-------- Available data

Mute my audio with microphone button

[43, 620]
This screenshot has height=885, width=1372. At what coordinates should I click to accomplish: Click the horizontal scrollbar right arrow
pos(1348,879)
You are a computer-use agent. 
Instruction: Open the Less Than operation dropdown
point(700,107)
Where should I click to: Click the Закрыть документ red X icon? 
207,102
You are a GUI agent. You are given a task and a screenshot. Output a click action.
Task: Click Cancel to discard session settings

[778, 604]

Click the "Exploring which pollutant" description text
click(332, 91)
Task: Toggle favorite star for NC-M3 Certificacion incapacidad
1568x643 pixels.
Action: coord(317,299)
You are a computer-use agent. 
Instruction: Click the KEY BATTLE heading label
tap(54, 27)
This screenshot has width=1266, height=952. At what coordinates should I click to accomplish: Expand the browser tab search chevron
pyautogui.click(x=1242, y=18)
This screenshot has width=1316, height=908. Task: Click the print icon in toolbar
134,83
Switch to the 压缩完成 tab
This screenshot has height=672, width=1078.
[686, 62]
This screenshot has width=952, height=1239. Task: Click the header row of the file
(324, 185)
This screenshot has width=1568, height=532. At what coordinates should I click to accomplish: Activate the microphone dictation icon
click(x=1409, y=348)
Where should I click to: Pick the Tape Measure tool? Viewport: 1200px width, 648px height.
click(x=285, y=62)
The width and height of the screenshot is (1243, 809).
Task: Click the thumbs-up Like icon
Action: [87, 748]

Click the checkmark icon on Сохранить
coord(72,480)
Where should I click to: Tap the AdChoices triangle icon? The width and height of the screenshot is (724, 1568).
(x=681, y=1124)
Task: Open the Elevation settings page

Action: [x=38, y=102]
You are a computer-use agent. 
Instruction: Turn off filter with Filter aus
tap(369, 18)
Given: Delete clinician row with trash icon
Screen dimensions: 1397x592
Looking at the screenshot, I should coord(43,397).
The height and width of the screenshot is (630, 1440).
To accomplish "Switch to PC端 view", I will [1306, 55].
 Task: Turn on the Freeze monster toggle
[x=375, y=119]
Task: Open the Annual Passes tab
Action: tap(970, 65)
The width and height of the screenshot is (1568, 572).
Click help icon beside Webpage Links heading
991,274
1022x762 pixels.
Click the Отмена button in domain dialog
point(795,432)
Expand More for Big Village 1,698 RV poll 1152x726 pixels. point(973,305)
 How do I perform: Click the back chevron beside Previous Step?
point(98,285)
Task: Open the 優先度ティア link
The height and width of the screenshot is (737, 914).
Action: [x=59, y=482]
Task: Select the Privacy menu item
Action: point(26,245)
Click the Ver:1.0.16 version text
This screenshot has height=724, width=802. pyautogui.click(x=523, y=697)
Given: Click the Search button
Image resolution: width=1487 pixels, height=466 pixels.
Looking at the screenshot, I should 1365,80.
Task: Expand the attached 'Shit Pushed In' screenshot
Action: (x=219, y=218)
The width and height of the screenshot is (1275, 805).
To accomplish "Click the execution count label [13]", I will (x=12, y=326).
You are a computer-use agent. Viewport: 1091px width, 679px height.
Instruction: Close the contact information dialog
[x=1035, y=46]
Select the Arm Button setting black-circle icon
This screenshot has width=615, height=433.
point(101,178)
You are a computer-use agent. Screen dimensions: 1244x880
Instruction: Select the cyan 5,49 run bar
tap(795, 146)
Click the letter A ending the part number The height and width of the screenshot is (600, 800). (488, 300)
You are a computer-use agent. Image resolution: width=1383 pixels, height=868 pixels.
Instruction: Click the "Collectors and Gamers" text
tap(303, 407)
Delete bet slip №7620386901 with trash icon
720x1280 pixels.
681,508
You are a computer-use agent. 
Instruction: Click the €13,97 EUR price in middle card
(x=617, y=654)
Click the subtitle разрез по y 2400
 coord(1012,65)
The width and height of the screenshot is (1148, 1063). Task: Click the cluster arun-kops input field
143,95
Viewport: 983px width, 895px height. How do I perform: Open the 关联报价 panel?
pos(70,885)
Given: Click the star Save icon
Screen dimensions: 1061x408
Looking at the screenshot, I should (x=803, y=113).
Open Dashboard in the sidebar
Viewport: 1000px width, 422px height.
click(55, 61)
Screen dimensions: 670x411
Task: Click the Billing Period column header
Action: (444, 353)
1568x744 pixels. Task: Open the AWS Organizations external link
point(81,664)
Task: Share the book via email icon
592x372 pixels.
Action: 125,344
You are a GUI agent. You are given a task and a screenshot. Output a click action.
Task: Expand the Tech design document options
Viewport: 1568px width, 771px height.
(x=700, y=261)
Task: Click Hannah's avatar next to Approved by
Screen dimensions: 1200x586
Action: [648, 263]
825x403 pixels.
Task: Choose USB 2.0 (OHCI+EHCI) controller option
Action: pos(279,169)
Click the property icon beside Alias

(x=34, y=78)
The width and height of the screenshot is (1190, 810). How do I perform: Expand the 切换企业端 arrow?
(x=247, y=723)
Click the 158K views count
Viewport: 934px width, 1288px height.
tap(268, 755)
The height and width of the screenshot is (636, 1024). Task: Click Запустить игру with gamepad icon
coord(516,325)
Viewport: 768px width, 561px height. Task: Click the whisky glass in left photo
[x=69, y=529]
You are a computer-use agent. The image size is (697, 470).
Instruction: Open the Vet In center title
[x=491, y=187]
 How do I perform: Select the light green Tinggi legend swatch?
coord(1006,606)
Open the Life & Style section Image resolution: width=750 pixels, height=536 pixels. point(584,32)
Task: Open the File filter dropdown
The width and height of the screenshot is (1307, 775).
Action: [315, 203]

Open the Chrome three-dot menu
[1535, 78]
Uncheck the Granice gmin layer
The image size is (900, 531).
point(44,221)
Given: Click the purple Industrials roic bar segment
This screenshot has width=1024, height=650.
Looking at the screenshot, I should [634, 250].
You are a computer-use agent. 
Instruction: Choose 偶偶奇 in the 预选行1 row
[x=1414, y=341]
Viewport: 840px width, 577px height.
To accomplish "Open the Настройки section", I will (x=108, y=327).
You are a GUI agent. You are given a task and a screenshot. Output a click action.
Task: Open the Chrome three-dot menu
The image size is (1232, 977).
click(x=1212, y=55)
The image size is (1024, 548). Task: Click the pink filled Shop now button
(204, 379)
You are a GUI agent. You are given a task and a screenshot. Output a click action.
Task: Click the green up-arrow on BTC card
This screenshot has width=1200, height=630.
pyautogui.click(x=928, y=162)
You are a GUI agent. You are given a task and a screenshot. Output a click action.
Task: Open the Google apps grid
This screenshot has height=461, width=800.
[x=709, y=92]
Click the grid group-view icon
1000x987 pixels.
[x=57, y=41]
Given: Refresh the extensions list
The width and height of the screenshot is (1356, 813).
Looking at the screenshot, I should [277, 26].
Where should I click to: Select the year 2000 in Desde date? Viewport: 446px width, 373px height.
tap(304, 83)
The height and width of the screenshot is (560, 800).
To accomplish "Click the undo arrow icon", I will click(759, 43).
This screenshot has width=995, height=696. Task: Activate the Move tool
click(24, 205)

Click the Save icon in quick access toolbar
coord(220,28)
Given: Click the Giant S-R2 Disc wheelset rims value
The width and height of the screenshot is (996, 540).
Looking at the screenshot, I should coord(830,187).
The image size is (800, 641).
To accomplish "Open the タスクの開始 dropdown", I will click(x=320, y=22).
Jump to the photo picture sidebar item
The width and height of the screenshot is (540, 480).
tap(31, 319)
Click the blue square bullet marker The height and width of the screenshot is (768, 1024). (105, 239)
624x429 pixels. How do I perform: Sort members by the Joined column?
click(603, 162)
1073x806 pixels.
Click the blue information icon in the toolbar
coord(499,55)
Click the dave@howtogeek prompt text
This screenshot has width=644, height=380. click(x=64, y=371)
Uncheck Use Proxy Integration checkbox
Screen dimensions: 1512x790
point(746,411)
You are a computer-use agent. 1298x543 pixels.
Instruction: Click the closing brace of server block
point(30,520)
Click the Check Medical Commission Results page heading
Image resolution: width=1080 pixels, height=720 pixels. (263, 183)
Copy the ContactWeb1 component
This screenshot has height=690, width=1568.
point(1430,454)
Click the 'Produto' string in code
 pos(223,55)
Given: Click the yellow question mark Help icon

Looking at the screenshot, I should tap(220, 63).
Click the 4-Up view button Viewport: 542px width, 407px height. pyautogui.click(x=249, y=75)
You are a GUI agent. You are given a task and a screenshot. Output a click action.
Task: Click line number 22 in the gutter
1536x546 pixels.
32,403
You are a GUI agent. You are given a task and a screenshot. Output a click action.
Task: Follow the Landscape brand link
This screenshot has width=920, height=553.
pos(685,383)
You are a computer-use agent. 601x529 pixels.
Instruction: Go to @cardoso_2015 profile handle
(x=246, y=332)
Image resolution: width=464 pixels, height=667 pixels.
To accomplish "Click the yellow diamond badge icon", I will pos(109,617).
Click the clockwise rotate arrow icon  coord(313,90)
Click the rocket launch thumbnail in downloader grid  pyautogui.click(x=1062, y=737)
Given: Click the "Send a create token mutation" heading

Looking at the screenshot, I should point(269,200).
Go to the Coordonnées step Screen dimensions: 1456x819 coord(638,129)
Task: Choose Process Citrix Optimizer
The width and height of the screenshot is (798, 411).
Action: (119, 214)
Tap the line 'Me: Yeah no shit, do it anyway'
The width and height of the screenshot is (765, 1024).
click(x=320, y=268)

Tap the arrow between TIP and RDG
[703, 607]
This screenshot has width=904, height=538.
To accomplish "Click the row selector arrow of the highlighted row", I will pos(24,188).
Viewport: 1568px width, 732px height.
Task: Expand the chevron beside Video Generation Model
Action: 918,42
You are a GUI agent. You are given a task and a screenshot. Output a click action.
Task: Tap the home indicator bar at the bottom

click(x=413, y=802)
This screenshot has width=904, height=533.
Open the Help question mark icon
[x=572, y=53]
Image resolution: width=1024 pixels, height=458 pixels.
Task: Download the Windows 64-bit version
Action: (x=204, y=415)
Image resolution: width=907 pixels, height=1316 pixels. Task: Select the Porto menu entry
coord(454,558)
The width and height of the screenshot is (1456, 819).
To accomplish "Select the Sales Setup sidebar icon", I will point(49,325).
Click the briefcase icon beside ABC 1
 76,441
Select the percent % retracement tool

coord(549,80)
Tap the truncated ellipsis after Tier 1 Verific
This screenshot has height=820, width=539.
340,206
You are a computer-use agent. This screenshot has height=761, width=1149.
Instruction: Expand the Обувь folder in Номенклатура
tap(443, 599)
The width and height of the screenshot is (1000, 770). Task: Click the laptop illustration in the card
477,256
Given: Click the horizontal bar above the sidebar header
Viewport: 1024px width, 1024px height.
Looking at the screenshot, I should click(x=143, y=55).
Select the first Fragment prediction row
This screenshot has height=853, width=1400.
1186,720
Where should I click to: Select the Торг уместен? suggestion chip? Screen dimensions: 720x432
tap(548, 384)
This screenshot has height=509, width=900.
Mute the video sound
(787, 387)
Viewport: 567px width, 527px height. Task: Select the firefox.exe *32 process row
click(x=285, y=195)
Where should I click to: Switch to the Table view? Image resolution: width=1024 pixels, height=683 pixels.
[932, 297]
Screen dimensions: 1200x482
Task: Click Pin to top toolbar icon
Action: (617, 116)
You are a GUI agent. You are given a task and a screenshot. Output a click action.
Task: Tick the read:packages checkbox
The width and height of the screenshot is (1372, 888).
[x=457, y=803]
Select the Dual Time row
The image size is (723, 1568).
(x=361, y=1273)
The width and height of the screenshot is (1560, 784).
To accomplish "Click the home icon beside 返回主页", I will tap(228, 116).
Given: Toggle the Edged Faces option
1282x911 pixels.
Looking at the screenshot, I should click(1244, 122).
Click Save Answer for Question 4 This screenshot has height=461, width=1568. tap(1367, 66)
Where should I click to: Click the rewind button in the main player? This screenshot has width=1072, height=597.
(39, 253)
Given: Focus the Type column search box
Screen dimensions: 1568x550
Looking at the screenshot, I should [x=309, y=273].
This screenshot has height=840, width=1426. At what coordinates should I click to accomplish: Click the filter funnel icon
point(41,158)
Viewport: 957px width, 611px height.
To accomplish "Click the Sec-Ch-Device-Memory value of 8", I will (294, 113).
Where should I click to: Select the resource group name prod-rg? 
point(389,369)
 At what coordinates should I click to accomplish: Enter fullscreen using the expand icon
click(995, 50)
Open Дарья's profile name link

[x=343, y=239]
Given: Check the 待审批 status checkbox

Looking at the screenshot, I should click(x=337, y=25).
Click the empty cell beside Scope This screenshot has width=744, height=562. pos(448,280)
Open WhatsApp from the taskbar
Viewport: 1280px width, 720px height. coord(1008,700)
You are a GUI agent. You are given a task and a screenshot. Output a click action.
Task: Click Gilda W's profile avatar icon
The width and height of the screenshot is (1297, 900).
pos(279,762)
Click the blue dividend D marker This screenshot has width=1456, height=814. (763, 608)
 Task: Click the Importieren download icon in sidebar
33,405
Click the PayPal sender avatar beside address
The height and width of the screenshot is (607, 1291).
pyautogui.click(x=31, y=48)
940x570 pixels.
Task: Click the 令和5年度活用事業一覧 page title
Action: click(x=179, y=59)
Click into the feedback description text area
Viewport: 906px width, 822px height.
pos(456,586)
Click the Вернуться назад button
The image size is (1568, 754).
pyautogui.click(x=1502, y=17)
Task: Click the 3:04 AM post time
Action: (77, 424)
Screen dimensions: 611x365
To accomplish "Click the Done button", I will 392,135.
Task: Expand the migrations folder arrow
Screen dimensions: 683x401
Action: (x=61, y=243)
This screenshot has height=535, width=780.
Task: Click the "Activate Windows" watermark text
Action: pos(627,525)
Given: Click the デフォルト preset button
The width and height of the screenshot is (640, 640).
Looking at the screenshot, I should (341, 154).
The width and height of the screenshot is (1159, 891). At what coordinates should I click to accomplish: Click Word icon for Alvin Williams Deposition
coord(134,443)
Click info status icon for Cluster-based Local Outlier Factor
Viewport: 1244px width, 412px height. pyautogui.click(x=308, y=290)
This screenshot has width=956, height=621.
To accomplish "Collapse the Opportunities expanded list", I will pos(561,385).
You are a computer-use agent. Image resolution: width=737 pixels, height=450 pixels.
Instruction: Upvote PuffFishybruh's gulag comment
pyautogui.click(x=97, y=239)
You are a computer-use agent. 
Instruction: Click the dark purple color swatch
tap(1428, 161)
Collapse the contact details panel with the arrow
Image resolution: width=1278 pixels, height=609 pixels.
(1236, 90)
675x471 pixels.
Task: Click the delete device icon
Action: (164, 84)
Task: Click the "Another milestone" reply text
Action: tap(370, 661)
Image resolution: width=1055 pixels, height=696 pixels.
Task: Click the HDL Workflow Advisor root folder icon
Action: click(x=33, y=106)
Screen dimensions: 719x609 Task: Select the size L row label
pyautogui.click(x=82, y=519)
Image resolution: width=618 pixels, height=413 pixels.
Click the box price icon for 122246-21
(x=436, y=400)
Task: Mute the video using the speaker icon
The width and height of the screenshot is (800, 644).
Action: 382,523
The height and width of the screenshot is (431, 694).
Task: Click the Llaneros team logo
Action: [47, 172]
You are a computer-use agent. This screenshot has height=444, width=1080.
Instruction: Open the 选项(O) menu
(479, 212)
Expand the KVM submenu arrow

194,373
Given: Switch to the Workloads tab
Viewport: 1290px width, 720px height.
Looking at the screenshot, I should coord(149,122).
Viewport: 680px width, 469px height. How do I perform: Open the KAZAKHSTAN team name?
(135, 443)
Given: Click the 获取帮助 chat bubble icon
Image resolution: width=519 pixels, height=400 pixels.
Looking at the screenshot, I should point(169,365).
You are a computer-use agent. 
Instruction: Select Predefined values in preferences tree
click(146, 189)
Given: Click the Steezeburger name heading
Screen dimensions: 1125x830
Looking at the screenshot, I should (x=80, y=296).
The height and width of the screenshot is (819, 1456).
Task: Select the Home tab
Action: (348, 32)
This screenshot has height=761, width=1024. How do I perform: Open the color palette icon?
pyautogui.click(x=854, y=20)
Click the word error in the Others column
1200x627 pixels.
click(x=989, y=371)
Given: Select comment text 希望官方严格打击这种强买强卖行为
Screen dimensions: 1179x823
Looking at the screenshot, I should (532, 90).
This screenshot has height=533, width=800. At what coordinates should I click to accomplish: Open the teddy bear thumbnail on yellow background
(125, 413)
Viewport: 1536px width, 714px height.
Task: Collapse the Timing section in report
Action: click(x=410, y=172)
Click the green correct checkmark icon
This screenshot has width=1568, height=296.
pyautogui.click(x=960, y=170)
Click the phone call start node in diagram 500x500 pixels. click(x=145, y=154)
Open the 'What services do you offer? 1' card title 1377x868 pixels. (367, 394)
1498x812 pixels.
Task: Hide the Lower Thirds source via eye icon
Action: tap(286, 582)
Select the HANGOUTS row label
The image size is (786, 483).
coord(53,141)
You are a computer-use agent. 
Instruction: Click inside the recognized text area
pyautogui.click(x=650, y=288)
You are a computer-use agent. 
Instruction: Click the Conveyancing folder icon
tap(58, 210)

----------------

--- Work to complete ---
Only the lines from the one holding "Click the word error in the Others column" through the end of the listing should appear in the response, each restated exactly.

--- Answer ---
Click the word error in the Others column
1200x627 pixels.
click(x=989, y=371)
Given: Select comment text 希望官方严格打击这种强买强卖行为
Screen dimensions: 1179x823
Looking at the screenshot, I should (532, 90).
This screenshot has height=533, width=800. At what coordinates should I click to accomplish: Open the teddy bear thumbnail on yellow background
(125, 413)
Viewport: 1536px width, 714px height.
Task: Collapse the Timing section in report
Action: click(x=410, y=172)
Click the green correct checkmark icon
This screenshot has width=1568, height=296.
pyautogui.click(x=960, y=170)
Click the phone call start node in diagram 500x500 pixels. click(x=145, y=154)
Open the 'What services do you offer? 1' card title 1377x868 pixels. (367, 394)
1498x812 pixels.
Task: Hide the Lower Thirds source via eye icon
Action: tap(286, 582)
Select the HANGOUTS row label
The image size is (786, 483).
coord(53,141)
You are a computer-use agent. 
Instruction: Click inside the recognized text area
pyautogui.click(x=650, y=288)
You are a computer-use agent. 
Instruction: Click the Conveyancing folder icon
tap(58, 210)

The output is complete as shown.